The Superiority of the Russet Potato

James Sexton-Holtmeier, Contributing Writer

The standard russet potato is not only the superior potato, but it is also, without question, the greatest vegetable on the planet. A very common misconception is the idea that the potato is not a vegetable because it has such a different appearance and taste than what the average person tends to associate with a vegetable. While it is, of course, true that the potato stands out from other vegetables — it is actually a standard variety of root vegetables. The purpose of this brief piece, however, is not to argue that the potato is a vegetable, but rather to shine a light on just how impressive the potato, and more specifically, the russet potato, really is.

Before deeming the russet potato the superior potato, it must first be established that in general, potatoes are the most enjoyable vegetable to consume on planet Earth. It is not a stretch to say that potatoes are undeniably the most versatile vegetable. There are few vegetables that can be enjoyed fried, mashed, baked, puréed and in a salad. Potatoes find a way to check all of the boxes. Potatoes push the boundaries of what a vegetable can be. Take mashed potatoes, for example. The idea that a vegetable can be boiled, then mashed into a strange, smooth yet chunky consistency and served plain, and still be delicious, is nothing short of a miracle. Potatoes have become so universally adored that in restaurants, waiters will often ask customers if they would like a side of french fries with their meal. Entirely unprovoked by any cues from the customer, the waiter intuitively knows that fries would enhance just about any dish. The only other side that receives this level of praise and respect is potato chips. If a waiter were to do this with any other vegetable, they would be met with nothing but confusion. 

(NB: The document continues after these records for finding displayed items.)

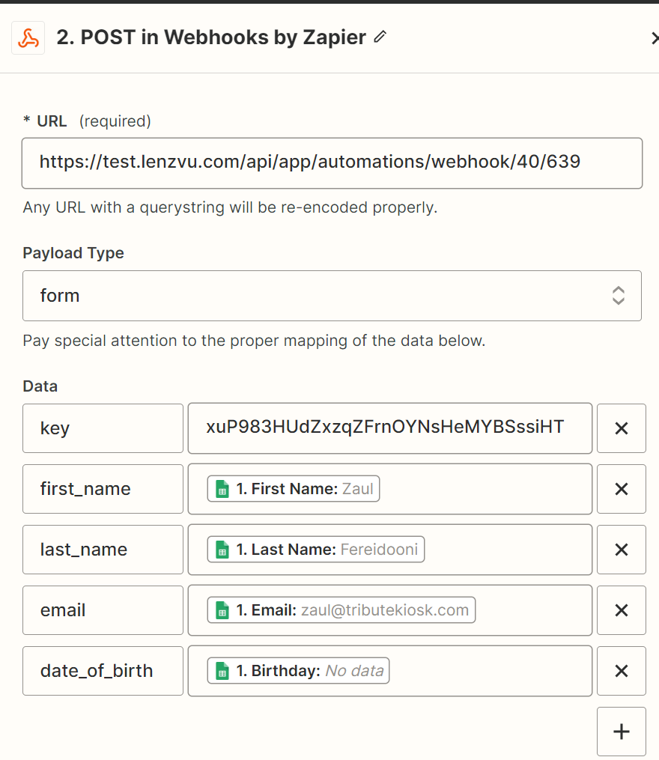Viewport: 659px width, 760px height.
Task: Click the Payload Type up-down chevron arrows
Action: tap(618, 296)
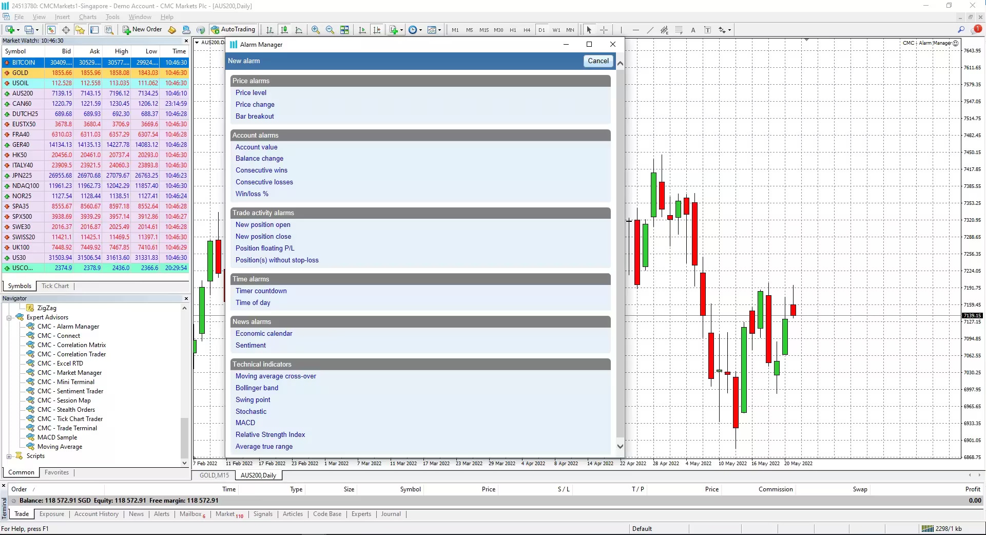This screenshot has height=535, width=986.
Task: Click the Zoom In magnifier icon
Action: pos(316,30)
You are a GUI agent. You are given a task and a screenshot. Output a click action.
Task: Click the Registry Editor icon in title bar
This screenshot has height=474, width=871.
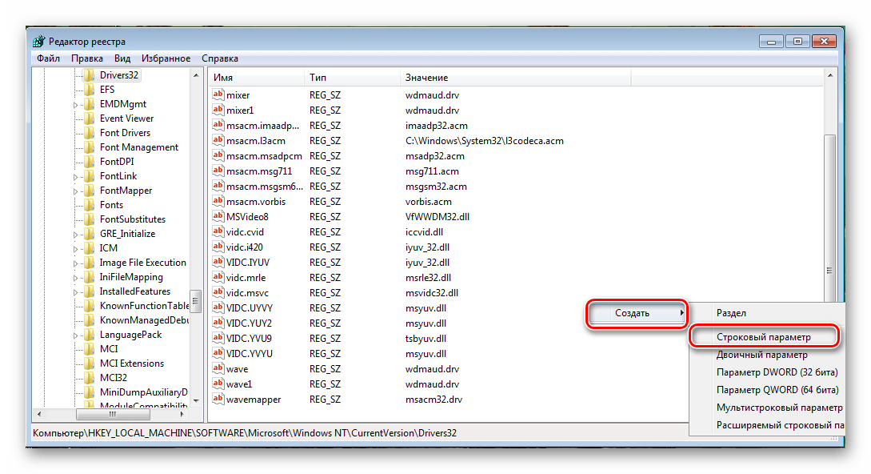39,41
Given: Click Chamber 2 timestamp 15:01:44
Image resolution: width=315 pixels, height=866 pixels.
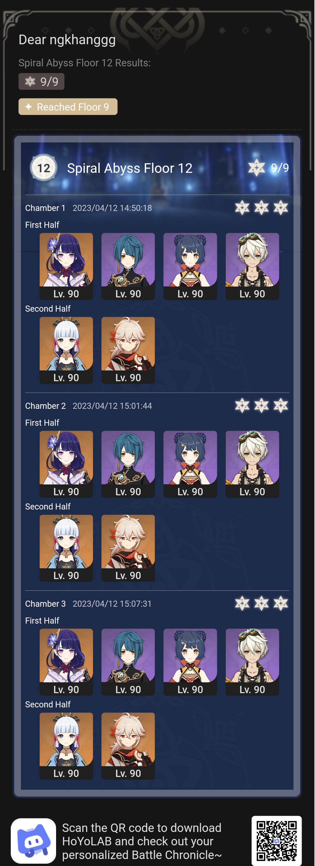Looking at the screenshot, I should pyautogui.click(x=112, y=406).
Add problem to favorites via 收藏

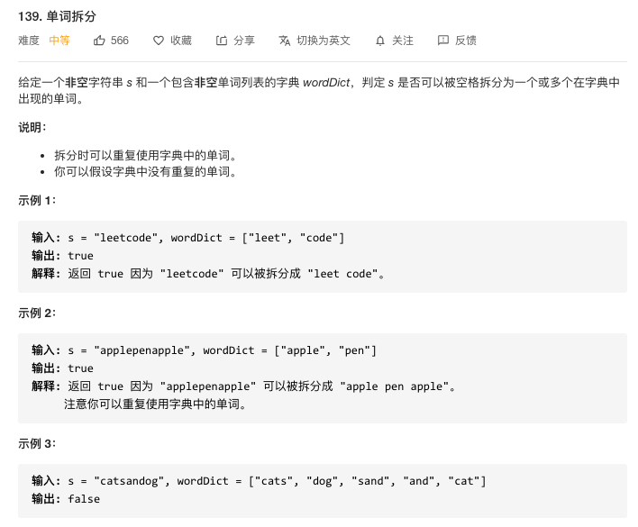[181, 41]
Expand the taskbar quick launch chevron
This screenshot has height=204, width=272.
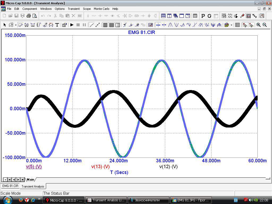39,199
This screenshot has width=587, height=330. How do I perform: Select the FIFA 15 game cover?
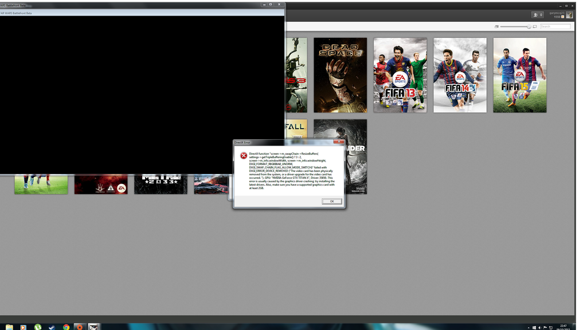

There is only one positive trait that other vegetables have over potatoes: the ability to be eaten raw. Most of the more “standard” vegetables can very easily be enjoyed raw. This tends to be the reason that when discussing vegetables, things like broccoli and carrots come to mind first. People like to associate vegetables with salad and other very healthy dishes, and because of this, potatoes are overlooked. Somehow the idea that vegetables that belong in salads are healthy and consequently potatoes are not healthy has gained popularity. Contrary to popular belief, potatoes have a number of impressive health benefits. Not only are they an excellent source of fiber, but they also contain many of the same antioxidants and vitamins that other, more “healthy” vegetables have. The idea that greener, more stereotypical vegetables are the only healthy vegetables is outdated and, quite frankly, childish. Although potatoes may be more calorically dense, this in no way means that they are unhealthy.

Now, to dive deeper into the complex world of potatoes, why is the russet potato so much more notable and well-rounded than the many other types of potatoes? The simple answer is, once again, versatility. Don’t get me wrong, I too enjoy a nice Yukon Gold from time to time. On occasion, I even enjoy a tastefully done kennebec, but these potatoes are much more specialized. For example, people will often claim that the kennebec is the best potato for frying and chipping, and while I don’t disagree, can we really call a potato the best if it only has one or two uses? The hallmark of a top-notch potato is its ability to be molded into anything. I would argue that a potato is nothing more than a piece of clay, and the chef is quite obviously the sculptor. The best clay is the one that is easily worked with and can be molded in countless different ways without breaking. The russet is the perfect piece of clay.

Because it is excellent for mashing, frying and baking, the russet potato meets all of the most sought-after criteria. Personally speaking, the baked potato, the mashed potato and the french fry are the three most enjoyable methods of consuming a potato. If you like your mashed potatoes fluffy, your baked potato smooth and absorbent, and your french fries long yet stable, the russet is a no-brainer.